* _Selected extract_
Credit: Kendra Cooks

Livia S. Eberlin met her Ph.D. adviser, mass spectrometry heavyweight R. Graham Cooks, for the first time when she was four years old.

She might not remember the encounter, but Cooks does. “She was a nice little girl,” he recalls.

At the time, Eberlin was visiting the U.S. from Brazil while her father, Marcos, carried out a postdoctoral fellowship in Cooks’s lab at Purdue University. Little did she know that she would return to the lab as an adult, becoming the second member of the Eberlin family to conduct groundbreaking research with Cooks.

Once they began working together years later, Cooks, 72, and Eberlin, 28, demonstrated that a mass spectrometer could be used by doctors to image the boundaries of tumors during surgery, work that has garnered the pair this year’s award.

“As far as I can tell, Livia is the first person to actually set up an imaging mass spectrometer in a hospital operating room,” says Nicholas Winograd, a mass spec expert and chemist at Pennsylvania State University. “This transition has been the holy grail for the imaging mass spectrometry community, so its significance cannot be overemphasized.”

When Eberlin joined Cooks’s lab as a graduate student in 2008, Cooks and his group had already developed desorption electrospray ionization (DESI), a technique that samples the molecular makeup of a substance, not under vacuum—as traditional methods have done—but in the open air. In DESI, a material is sprayed with charged solvent droplets. After the droplets splash off the sample surface, picking up molecular cargo in the process, they enter a mass spectrometer for analysis.

For Cooks, DESI’s potential as an imaging tool was obvious from the get-go: Moving the spray nozzle across a sample and analyzing molecular signatures at each spot would build a picture of the sample’s entire composition. As soon as Eberlin joined Cooks’s group, she began a project to make DESI imaging work with human tissue.

Eberlin and Cooks have since observed differences in the mass spec signatures of cancerous and noncancerous tissue. “Once we saw the differences, it was so obvious that metabolites and lipids play a huge role in displaying the disease state of tissue,” Eberlin says. In collaboration with physicians at Indiana University School of Medicine and Harvard Medical School, Cooks’s group has applied DESI imaging to prostate, bladder, and brain cancers. The researchers have shown that the technique not only helps guide surgery by analyzing excised tissue but also identifies tumor types (Proc. Natl. Acad. Sci. USA 2013, DOI: 10.1073/pnas.1215687110).

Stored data
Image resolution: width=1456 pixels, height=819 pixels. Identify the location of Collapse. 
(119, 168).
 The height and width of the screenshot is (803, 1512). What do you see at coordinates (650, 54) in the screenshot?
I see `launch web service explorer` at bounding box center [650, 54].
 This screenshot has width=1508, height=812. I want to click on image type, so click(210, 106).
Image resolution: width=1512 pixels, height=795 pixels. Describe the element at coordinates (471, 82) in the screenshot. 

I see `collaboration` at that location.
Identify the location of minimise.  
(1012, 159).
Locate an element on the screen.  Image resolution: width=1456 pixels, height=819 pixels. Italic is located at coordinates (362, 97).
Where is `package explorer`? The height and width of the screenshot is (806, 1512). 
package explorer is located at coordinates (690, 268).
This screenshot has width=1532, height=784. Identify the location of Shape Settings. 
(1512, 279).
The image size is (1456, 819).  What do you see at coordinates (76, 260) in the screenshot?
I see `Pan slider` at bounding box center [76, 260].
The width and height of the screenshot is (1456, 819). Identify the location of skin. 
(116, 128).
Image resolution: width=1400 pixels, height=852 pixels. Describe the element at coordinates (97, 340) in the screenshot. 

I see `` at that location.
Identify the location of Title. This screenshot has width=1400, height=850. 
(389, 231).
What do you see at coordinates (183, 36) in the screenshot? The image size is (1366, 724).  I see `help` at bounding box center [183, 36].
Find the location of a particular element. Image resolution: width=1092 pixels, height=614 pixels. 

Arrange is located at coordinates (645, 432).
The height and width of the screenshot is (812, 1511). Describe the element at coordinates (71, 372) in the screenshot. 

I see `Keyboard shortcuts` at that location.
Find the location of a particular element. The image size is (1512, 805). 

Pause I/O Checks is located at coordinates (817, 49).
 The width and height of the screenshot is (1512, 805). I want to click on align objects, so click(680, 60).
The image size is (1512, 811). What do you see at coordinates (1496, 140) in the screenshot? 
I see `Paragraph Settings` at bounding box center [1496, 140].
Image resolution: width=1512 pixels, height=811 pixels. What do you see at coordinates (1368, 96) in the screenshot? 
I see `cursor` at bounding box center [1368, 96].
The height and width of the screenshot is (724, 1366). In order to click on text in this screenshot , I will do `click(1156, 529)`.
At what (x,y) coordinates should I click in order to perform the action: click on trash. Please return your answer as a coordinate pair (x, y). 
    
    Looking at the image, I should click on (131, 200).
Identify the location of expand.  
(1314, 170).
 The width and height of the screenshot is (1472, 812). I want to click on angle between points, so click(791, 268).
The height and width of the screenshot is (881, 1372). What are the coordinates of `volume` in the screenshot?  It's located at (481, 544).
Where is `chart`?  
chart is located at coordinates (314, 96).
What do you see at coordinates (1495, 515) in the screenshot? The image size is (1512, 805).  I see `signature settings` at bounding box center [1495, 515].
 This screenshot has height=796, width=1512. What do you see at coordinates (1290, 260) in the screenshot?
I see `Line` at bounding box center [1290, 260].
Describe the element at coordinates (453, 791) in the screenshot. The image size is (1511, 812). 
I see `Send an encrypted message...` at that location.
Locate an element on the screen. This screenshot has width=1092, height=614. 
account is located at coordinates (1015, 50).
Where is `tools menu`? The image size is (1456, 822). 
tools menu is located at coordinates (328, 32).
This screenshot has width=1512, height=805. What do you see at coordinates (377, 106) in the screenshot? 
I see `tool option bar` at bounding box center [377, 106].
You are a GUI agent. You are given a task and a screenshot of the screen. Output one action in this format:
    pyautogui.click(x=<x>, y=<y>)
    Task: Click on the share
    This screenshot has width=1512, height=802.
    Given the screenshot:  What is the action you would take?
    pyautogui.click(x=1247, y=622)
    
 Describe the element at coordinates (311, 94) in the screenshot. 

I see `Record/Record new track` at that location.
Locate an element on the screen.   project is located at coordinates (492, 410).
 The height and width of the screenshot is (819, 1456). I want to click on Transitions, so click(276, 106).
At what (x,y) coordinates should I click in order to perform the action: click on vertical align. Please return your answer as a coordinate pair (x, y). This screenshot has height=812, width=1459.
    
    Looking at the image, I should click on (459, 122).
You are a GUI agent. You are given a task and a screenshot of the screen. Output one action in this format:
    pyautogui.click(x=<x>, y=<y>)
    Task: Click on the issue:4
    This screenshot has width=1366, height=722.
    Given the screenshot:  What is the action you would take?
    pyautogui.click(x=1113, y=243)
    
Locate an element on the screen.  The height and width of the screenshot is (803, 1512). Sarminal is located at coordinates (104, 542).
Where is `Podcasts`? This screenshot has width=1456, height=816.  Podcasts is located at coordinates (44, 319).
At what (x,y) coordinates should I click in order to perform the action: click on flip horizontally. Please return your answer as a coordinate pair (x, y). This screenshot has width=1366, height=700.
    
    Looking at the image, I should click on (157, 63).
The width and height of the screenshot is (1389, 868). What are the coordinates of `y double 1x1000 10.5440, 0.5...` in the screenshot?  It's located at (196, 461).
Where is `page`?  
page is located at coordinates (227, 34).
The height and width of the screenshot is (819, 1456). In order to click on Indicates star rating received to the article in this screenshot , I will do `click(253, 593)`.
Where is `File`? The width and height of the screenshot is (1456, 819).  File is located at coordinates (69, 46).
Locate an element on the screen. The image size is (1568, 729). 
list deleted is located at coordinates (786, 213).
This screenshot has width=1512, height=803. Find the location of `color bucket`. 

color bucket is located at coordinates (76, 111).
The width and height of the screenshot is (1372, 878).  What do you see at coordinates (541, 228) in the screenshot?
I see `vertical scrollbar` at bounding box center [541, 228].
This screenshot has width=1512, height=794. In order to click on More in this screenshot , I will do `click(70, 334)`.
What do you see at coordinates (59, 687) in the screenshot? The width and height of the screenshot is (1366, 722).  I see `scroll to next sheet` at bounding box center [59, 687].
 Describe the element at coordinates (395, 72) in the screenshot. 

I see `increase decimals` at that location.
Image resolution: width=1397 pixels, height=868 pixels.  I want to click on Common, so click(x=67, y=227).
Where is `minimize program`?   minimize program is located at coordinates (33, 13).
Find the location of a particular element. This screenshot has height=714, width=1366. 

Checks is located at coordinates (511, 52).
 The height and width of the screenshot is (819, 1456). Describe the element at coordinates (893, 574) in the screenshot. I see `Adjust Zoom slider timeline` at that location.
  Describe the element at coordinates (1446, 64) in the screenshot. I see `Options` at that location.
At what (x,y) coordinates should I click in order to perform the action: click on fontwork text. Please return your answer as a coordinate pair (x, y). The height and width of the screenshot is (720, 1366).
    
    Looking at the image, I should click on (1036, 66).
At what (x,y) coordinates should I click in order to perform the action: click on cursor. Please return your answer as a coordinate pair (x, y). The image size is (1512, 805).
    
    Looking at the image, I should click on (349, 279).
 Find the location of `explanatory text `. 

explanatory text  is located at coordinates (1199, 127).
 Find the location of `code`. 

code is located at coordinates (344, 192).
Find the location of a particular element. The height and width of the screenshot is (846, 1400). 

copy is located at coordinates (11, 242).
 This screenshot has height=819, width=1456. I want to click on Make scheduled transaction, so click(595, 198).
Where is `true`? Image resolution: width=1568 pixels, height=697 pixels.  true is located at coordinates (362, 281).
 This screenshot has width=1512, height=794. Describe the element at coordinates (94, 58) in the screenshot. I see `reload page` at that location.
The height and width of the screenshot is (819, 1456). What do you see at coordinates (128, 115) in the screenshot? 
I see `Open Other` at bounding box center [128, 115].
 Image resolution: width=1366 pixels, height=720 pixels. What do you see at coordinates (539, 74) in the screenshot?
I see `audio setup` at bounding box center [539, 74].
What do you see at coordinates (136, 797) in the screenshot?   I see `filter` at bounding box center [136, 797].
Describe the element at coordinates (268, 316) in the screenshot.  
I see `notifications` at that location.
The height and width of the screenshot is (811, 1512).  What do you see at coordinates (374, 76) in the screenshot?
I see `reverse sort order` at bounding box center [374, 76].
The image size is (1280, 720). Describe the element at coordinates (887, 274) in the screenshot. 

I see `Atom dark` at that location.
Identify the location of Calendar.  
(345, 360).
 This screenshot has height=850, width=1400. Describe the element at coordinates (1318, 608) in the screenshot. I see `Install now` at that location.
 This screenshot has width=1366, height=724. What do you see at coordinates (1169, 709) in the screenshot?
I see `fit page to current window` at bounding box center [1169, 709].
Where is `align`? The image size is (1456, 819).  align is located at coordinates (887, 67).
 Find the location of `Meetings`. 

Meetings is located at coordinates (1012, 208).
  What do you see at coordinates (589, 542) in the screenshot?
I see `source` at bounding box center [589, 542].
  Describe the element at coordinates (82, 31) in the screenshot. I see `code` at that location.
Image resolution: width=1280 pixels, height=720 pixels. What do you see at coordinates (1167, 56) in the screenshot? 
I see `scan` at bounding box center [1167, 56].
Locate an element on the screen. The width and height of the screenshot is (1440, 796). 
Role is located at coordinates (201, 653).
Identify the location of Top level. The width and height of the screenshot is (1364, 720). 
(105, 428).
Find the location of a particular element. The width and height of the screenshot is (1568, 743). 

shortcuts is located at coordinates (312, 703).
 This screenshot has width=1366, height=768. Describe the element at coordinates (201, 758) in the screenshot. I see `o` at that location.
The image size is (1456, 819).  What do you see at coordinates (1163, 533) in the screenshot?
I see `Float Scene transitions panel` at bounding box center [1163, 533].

* _Tasks for this exercise_
(1) According to the article on Eberlin and Cooks, in what year did Eberlin join Cooks's lab as a graduate student?
(2) Reproduce the part of the article on Eberlin and Cooks from "Credit: Kendra Cooks" to "four years old.".
(3) Proceed with the article on Eberlin and Cooks's tumor-imaging work, picking up after its last sentence.

* _Exercise answers_
(1) 2008

(2)
Credit: Kendra Cooks

Livia S. Eberlin met her Ph.D. adviser, mass spectrometry heavyweight R. Graham Cooks, for the first time when she was four years old.

(3)
“Once surgeons open up the body, it’s really hard to see where the cancer starts and where it ends,” Eberlin says. A chemical technique like DESI that can tell doctors in real time whether they’ve removed all of a tumor is a game changer, she adds.

“Livia is smart, ambitious, and hard-working,” Cooks says, noting that the apple hasn’t fallen far from the tree. Her father is a leading mass spec expert in Brazil and is currently the president of the International Mass Spectrometry Foundation. “I kid them both that he was exceptional but that his daughter is something else altogether,” Cooks laughs.

Cooks earned a B.S. from what is now the University of KwaZulu-Natal, in South Africa, in 1961 and a Ph.D. in chemistry from Cambridge University in 1967. He’s been at Purdue for more than 40 years and is now the Henry Bohn Hass Distinguished Professor of Chemistry.

Eberlin received a B.S. in 2007 from the State University of Campinas, in Brazil, before joining Cooks at Purdue. After earning a Ph.D. in 2012—with some 30 peer-reviewed papers under her belt—Eberlin moved to Stanford University, where she is currently a postdoctoral fellow with chemist Richard N. Zare.

Eberlin and Cooks will present the award address before the Division of Analytical Chemistry.